GAELIC GAMES: CORK’S PLANNED redevelopment of Páirc Uí Chaoimh may find itself short changed by the Munster Council as their priority on stadium facilities shifts from size and capacity to safety and comfort.

The Cork County Board has received the necessary approval to redevelop Páirc Uí Chaoimh into a 45,000 all-seater stadium, but in his report to Friday’s annual convention in Dungarvan, Munster Council secretary Pat Fitzgerald raises some concerns about the need for such a stadium even if Cork naturally demands it.

“We are unique in that we have four major stadia and four other grounds with the ability to host events of 20,000-plus,” he says. “This is testimony to the foresight and vision of past leaders in our counties and this council’s consistent financial support.

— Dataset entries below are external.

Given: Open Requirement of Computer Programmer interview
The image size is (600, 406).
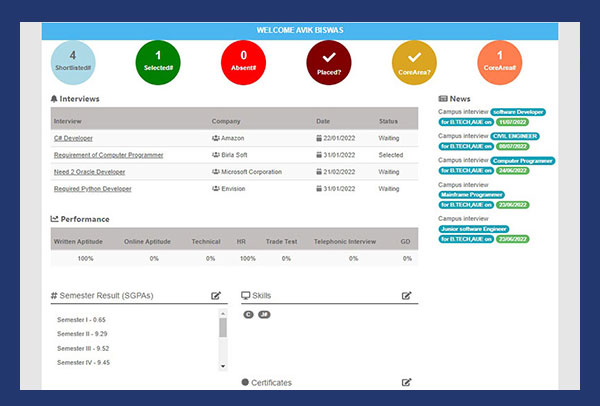Looking at the screenshot, I should click(108, 155).
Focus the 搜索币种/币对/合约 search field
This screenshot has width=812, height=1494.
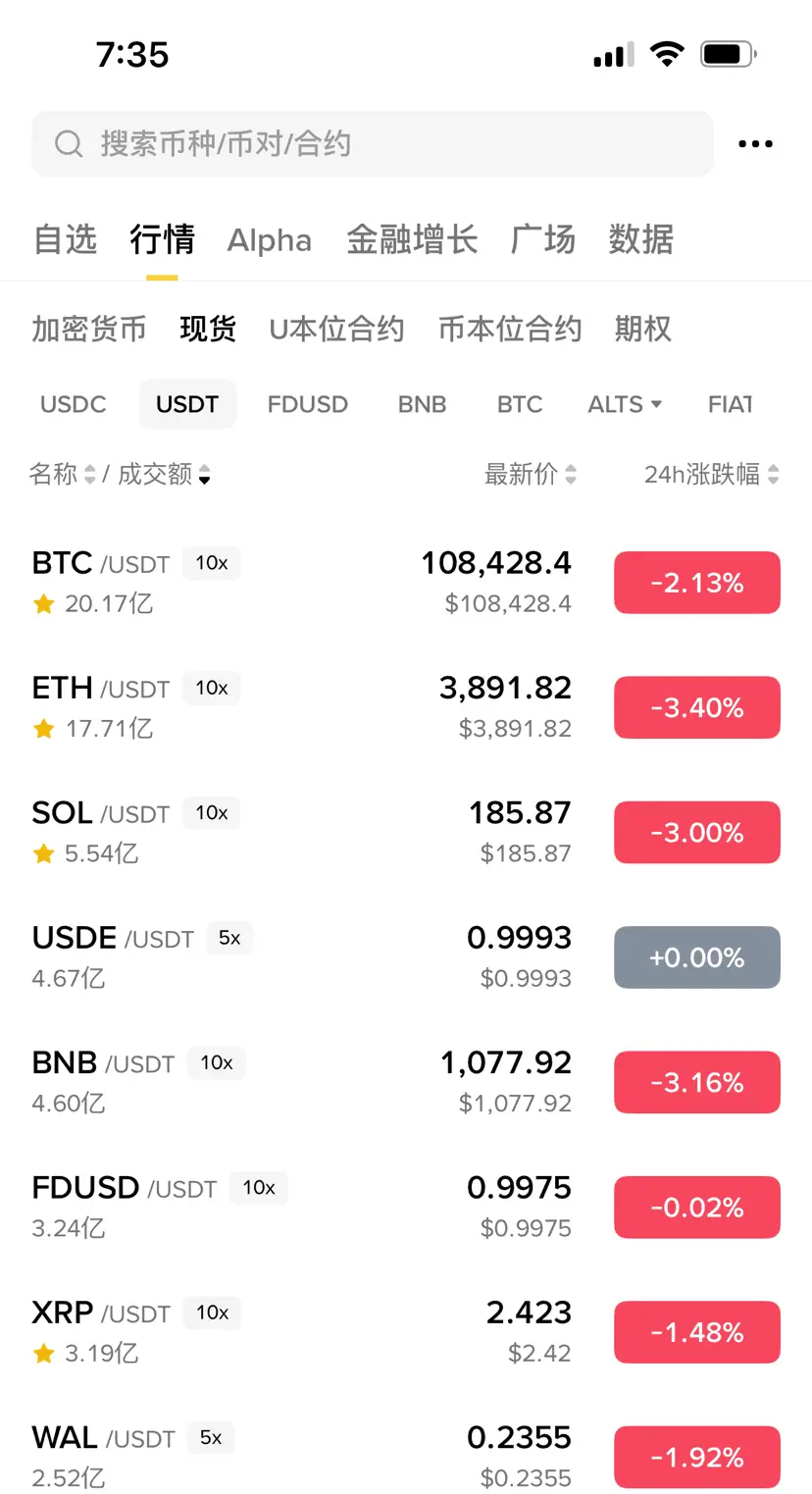point(373,144)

The question might rightly be asked if those four major stadia are needed today, with transport having progressed to give access to all parts of the province, within a reasonable timeframe.

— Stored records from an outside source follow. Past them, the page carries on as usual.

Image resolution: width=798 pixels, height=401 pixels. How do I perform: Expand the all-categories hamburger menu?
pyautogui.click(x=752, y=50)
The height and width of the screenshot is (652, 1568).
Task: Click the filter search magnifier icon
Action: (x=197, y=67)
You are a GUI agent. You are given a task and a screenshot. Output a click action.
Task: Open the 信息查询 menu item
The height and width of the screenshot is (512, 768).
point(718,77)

“Recognised as our association’s second stadia, Semple Stadium in Thurles underwent a major revamp with an investment of €18 million provided by Croke Park, this council and Semple Stadium Committee in the last few years. The Gaelic Grounds in Limerick also spent €12 million a couple of years ago while Fitzgerald Stadium, Killarney, completed phase one of their development also.

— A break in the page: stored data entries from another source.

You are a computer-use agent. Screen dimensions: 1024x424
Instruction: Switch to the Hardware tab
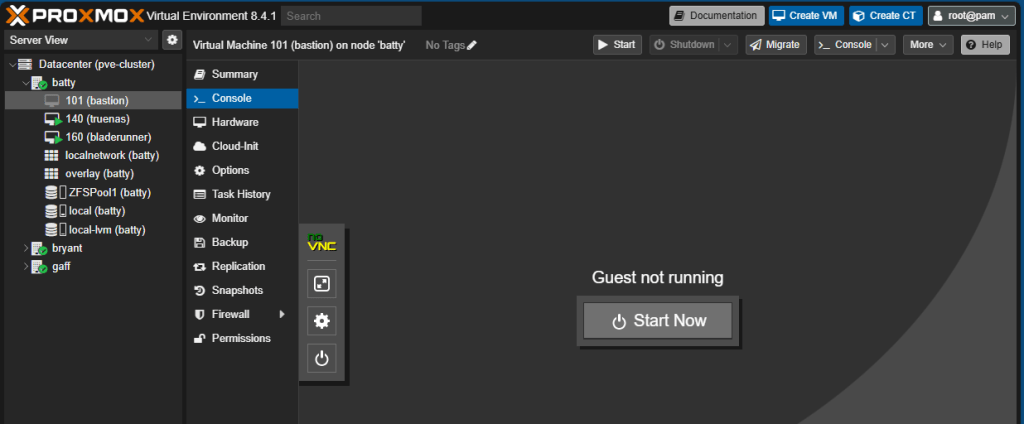pyautogui.click(x=234, y=122)
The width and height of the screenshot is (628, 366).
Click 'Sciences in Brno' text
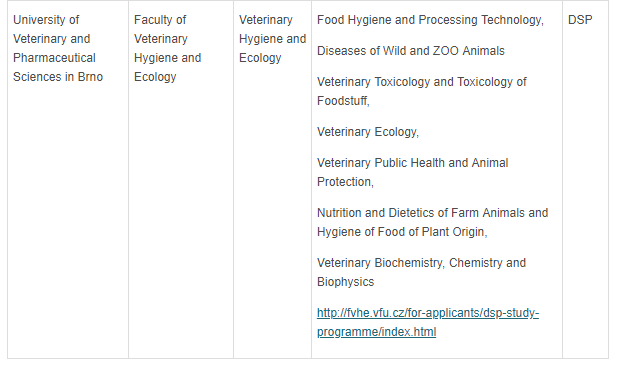58,76
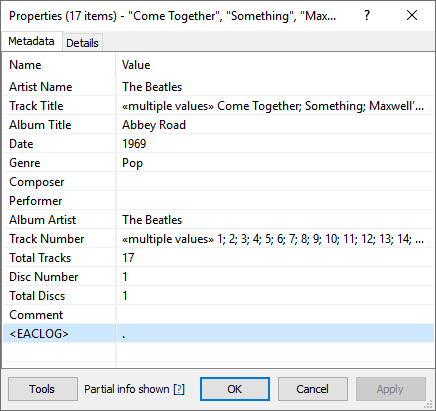Viewport: 436px width, 411px height.
Task: Click the Apply button
Action: [x=391, y=389]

“Páirc Uí Chaoimh, once the pearl in the crown of GAA stadia, now finds itself in serious need of a major upgrade. Patron safety and comfort are paramount and with changing patron behaviour in recent years this stadium urgently needs its planned redevelopment to make it fit for purpose and safe for use in our fixture calendar.

“So, the question might be posed again: do we need Páirc Uí Chaoimh? I contend that it is important Cork . . . has a GAA stadium which offers our patrons safety and comfort and sends out a signal that our association is vibrant in the city by the Lee.

“Financially this must not interfere with our other commitments toward games development and promotion however as a council in infrastructural terms we must recognise that with limited resources, it must be our priority to support Cork in a reasonable way financially to develop a stadium which gives safety and comfort the priority it requires.

“This does not mean that a stadium facilitating huge attendances is required. No, a stadium with the most up-to-date patron and event management facilities will send out the positive message required. Where does this leave Semple Stadium, Gaelic Grounds and indeed Fitzgerald Stadium in terms of council funding support? It is my view that the council must now prioritise and having generously supported other stadia with the exception of Killarney, these stadia and counties must accept that the council has limited resources and support this prioritisation.”

The issue of prioritising stadium facilities was also raised at Saturday’s Ulster Convention, where Ulster GAA president Aogan Farrell made his feelings clear that the redevelopment of Casement Park was a worthy and necessary exercise. “The project to deliver a new 40,000 all-seater stadium at Casement Park is now in full flow,” he said, “and the redevelopment of Casement Park will be a fantastic boost for Gaelic games in the northern half of Ireland. There are many fabulous GAA venues in the south and deep south. The GAA strategic review back in 2002 identified the need for a major stadium in Ulster.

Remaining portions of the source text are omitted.